**What this task involves**
Whatever runs from the line with "Open the Total Cases metric card" to the end of the records below must be copied exactly, with nothing else included.
*** Opening Data supplied ***
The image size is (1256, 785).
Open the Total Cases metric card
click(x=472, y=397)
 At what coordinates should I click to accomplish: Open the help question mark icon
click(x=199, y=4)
*** Closing Data supplied ***
**Solved exercise**
Open the Total Cases metric card
click(x=472, y=397)
 At what coordinates should I click to accomplish: Open the help question mark icon
click(x=199, y=4)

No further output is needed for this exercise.